Goal: Please reproduce the items word for word, from the first line of the items up to and including the line with "pos(192,580)". Leave the pictures out of your answer.

Given data:
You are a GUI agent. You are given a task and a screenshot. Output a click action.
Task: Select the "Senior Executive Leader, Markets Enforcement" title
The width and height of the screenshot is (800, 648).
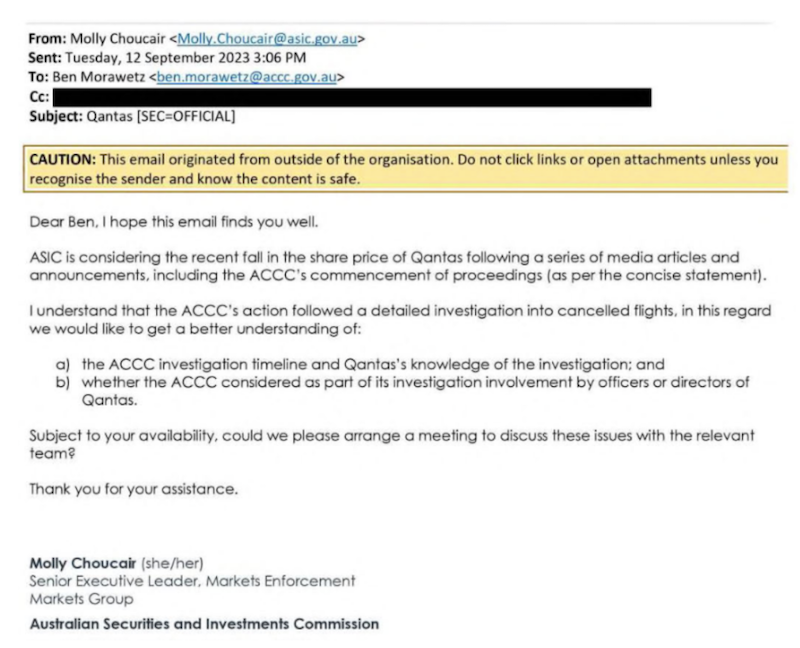pos(192,580)
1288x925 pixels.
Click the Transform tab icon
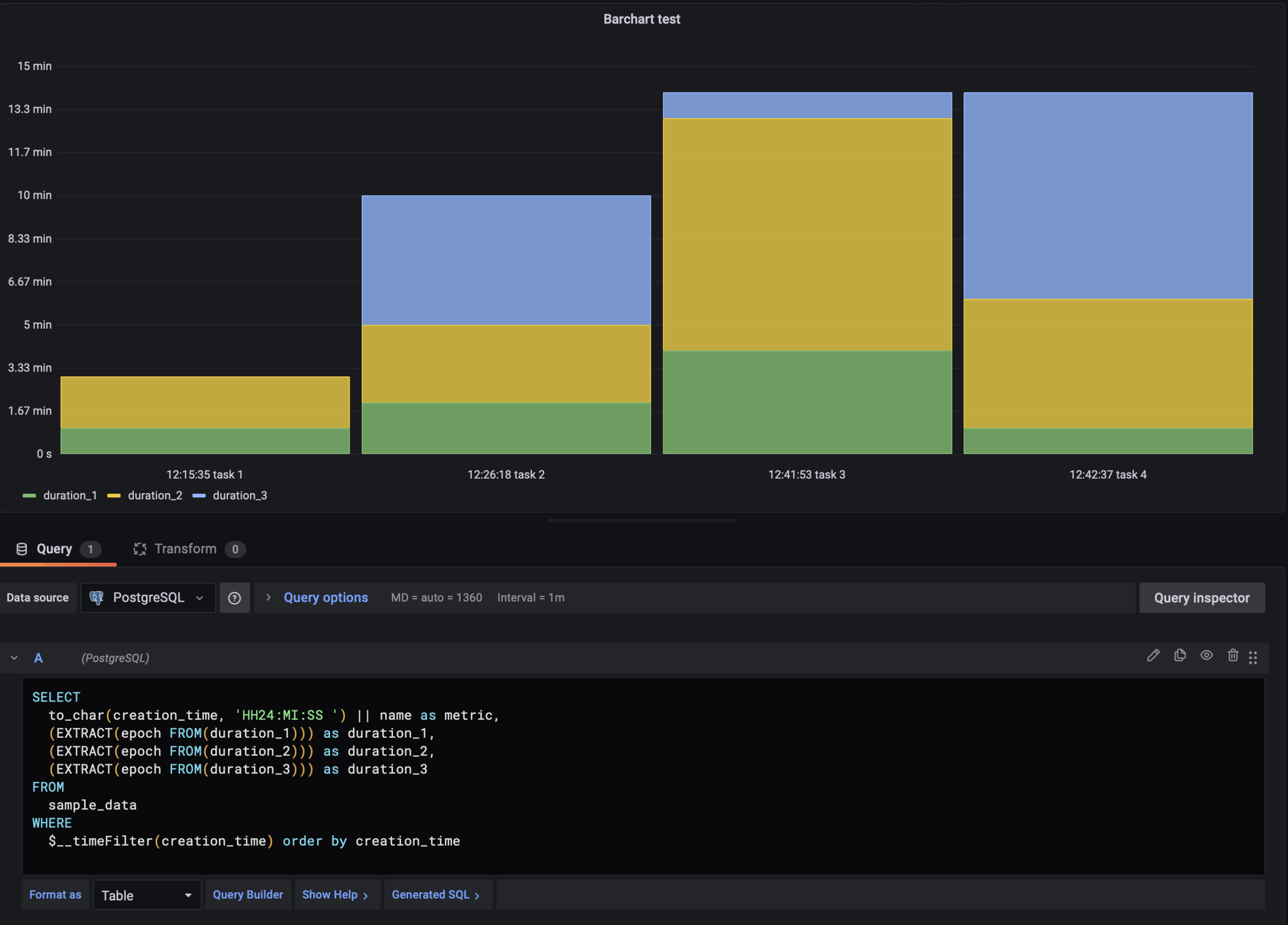pyautogui.click(x=140, y=549)
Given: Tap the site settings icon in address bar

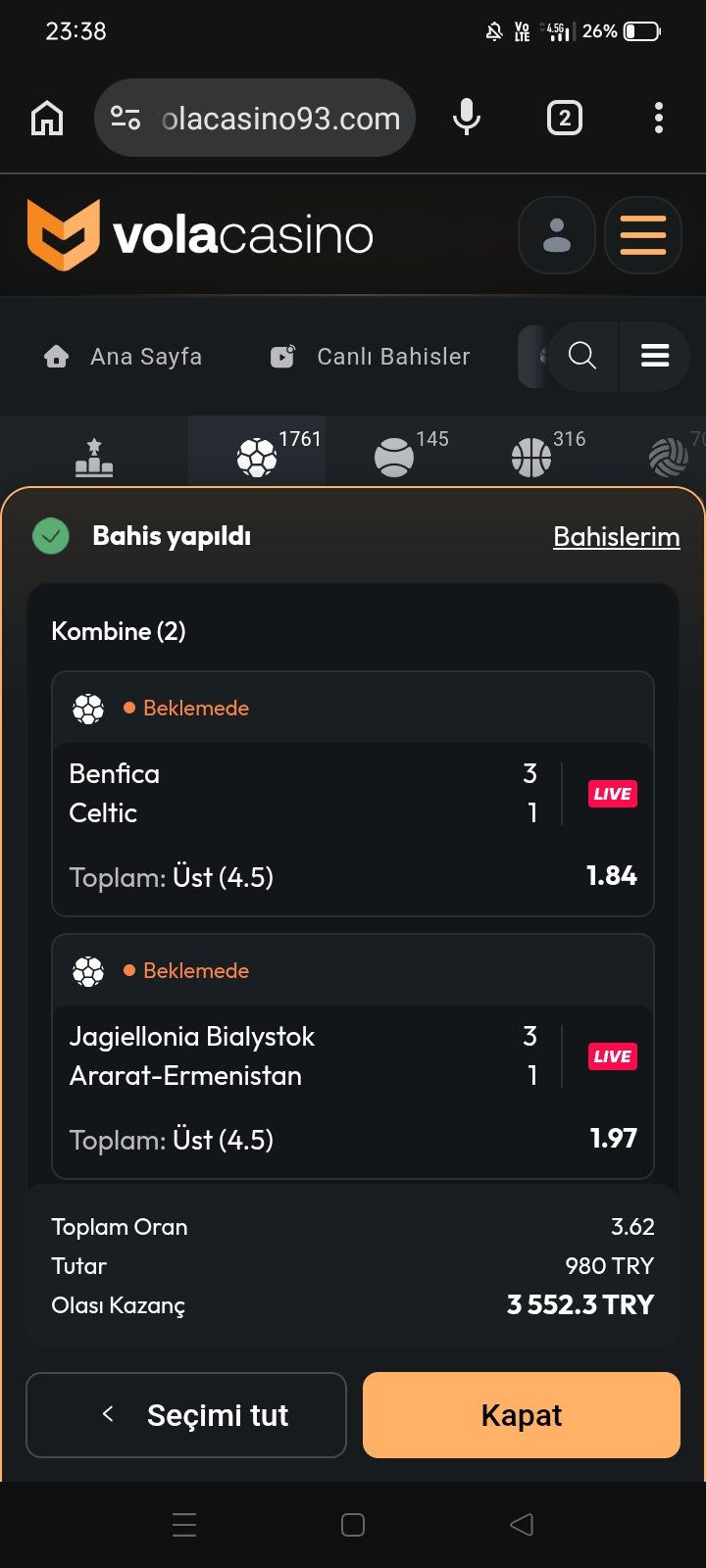Looking at the screenshot, I should 126,119.
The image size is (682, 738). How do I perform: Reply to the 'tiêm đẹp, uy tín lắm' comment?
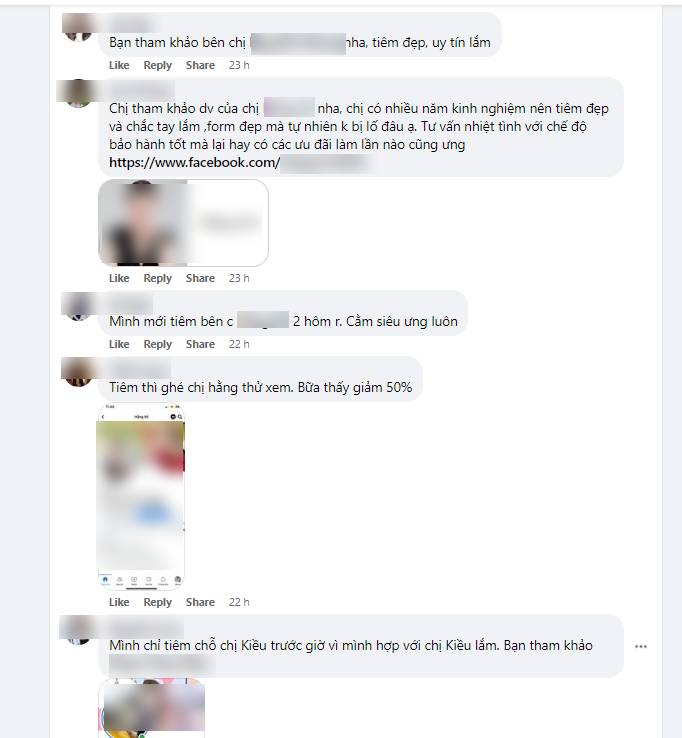pos(157,65)
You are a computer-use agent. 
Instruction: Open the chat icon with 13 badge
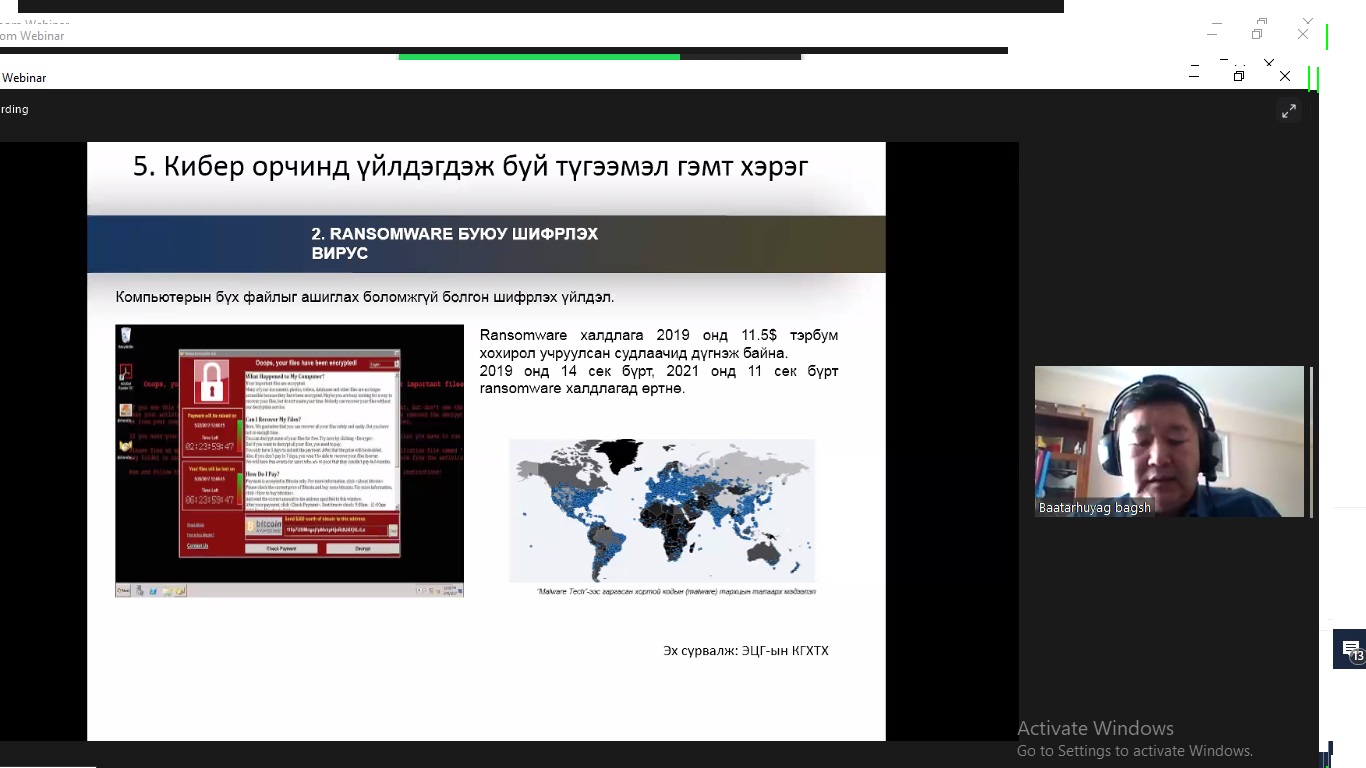point(1351,650)
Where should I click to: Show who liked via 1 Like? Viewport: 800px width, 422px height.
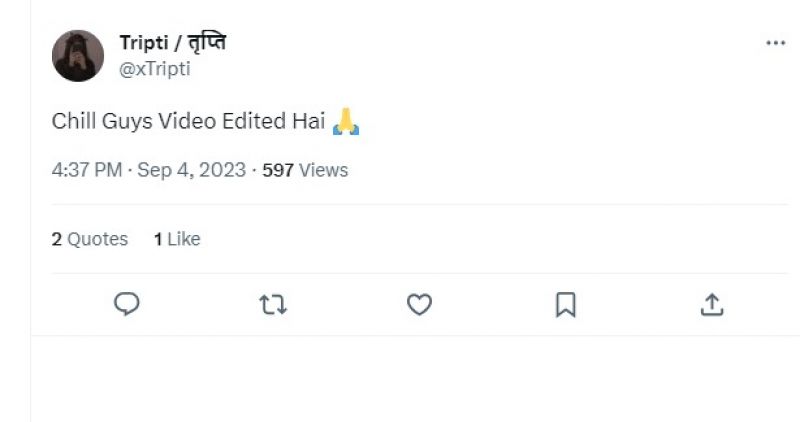pos(177,239)
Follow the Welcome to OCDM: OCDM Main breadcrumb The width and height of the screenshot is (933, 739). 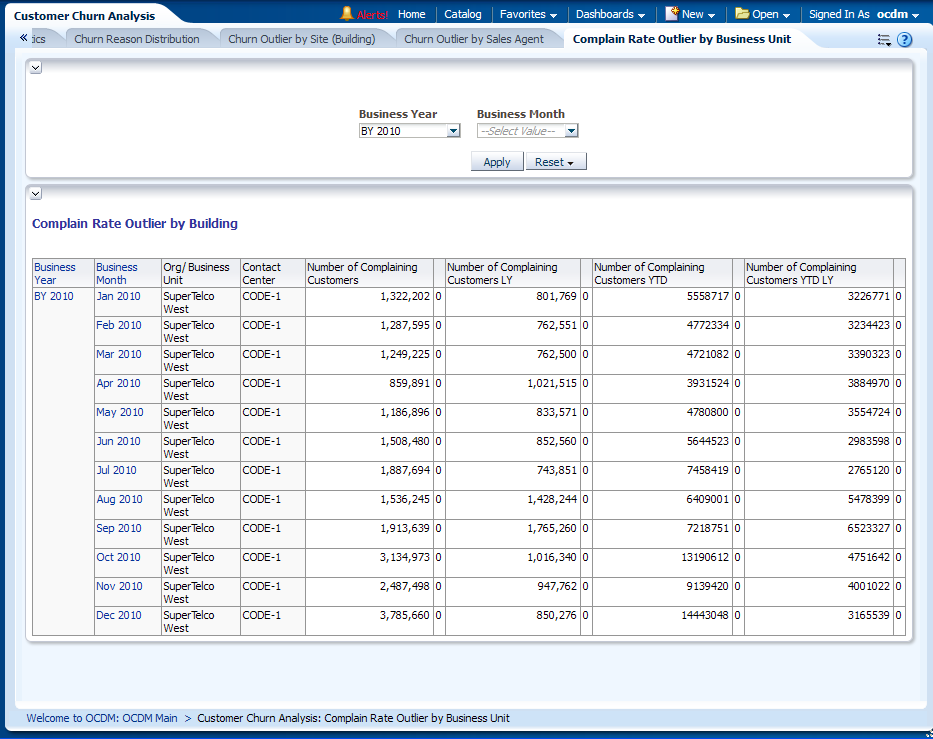tap(102, 718)
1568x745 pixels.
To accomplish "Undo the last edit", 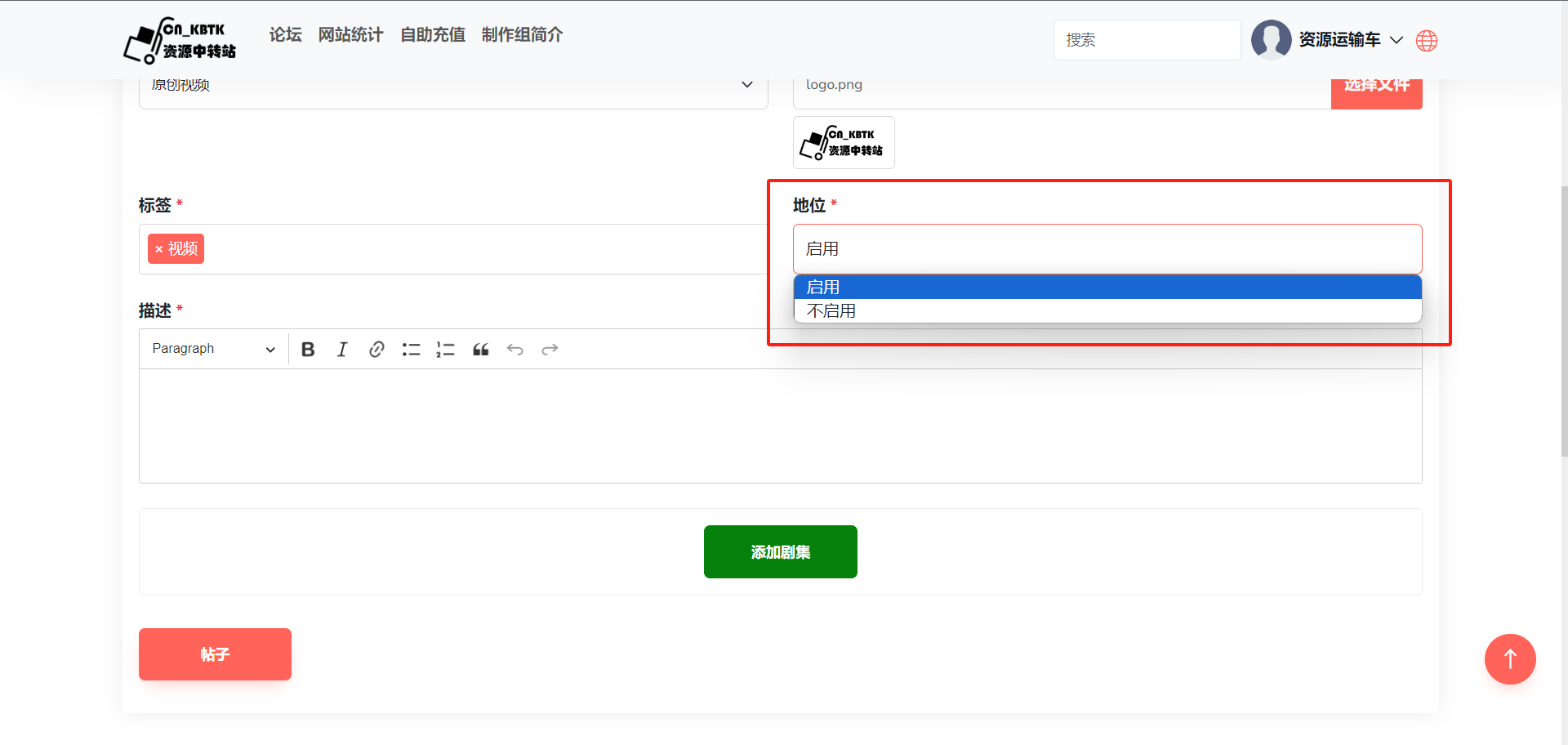I will click(x=514, y=350).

Output of the exercise:
You are a GUI agent. You are given a task and a screenshot. Output a click action.
Task: Select the "Senior Executive Leader, Markets Enforcement" title
The width and height of the screenshot is (800, 648).
pos(192,580)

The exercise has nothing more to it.